2010 ends as 2nd worst year for home construction

By Martin Crutsinger

AP Economics Writer

WASHINGTON (AP) -- U.S. homebuilders are coming off their two worst years in more than a half-century, and the outlook for this year is only slightly better.

Economists say it could take three more years before the industry begins building homes at a healthy rate. In the mean time, the housing downturn is dragging on the broader economy, with one-quarter of the jobs lost since the recession began in the construction field.

Builders normally help lead the economy out of a recession. Construction projects fuel growth and that leads to more hiring.

But a year and a half after the recession officially ended, builders are struggling to compete in markets flooded with unsold homes -- many of them foreclosures that are depressing prices.

"Housing in the past has always been one of the key drivers getting the economy back on track. It is not going to happen this time because there is a huge glut of homes out there," said Patrick Newport, U.S. economist at IHS Global Insight.

Homebuilders broke ground on a total of 587,600 homes in 2010, just slightly better than the 554,000 started in 2009, the Commerce Department reported Wednesday Those are the lowest annual totals on records dating back to 1959.

And the pace is getting worse. The Commerce Department reported Wednesday that builders started work at a seasonally adjusted annual rate of 529,000 new homes and apartments last month. That's a drop of 4.3 percent from November and the slowest pace since October 2009.

A big reason for the decline is that people are buying fewer single-family homes, which represent nearly 80 percent of the market. Single-family home construction fell 9 percent to an annual rate of 417,000 units in December.

In a healthy economy, homebuilders break ground on more than 1.5 million units a year.

Newport said he doesn't expect that level of home construction until 2014. He expects builders will start work on 685,000 homes this year, 1.09 million units in 2012, and 1.43 million in 2013.

Many potential buyers are holding off, worried that home prices haven't bottomed out yet. A record 1 million homes were lost to foreclosure last year and that is weighing on prices. Foreclosure tracker RealtyTrac Inc. predicts 1.2 million homes will be repossessed this year.

Builders are having a hard time competing with the depressed prices, and that has led to fewer construction jobs.

Nearly 1.9 million construction jobs have vanished since the recession began in December 2007. That's 26 percent of the 7.2 million jobs lost during that period.

Each new home built creates, on average, the equivalent of three jobs for a year and generates about $90,000 in taxes, according to the National Association of Home Builders.

Homebuilders' stock shares fell in afternoon trading. Lennar Corp., D.R. Horton and PulteGroup shares all dropped by nearly 3 percent.

Building permits, considered a good barometer for future activity, rose 16.7 percent in December to a seasonally adjusted annual rate of 635,000, the best pace since March.

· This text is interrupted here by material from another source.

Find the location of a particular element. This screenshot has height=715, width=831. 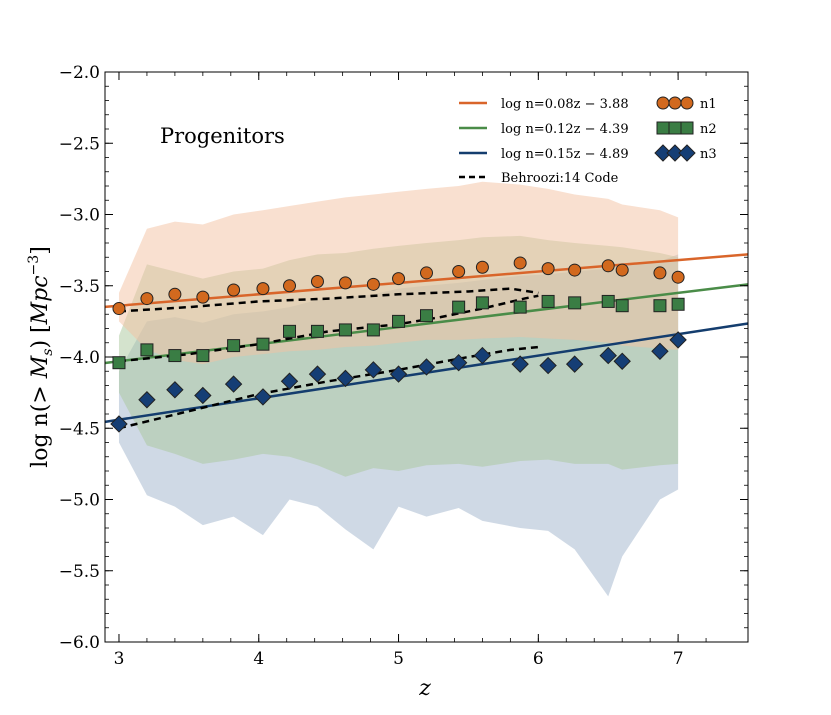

But builders pulled more permits in California, New York and Pennsylvania ahead of code changes in 2011 -- a factor that likely influenced the spike.

"Some builders went ahead in December with projects to beat the change," said Jennifer Lee, an analyst at BMO Capital Markets. Lee points out that the biggest gains were in the Northeast, which was up 80.6 percent, and the West, up 43.9 percent.

Housing construction fell in all parts of the country in December except the West where activity surged 45.8 percent. Construction dropped 38.4 percent in the Midwest and was down 24.7 percent in the Northeast and 2.2 percent in the South. Severe winter weather likely affected activity in the Northeast and Midwest.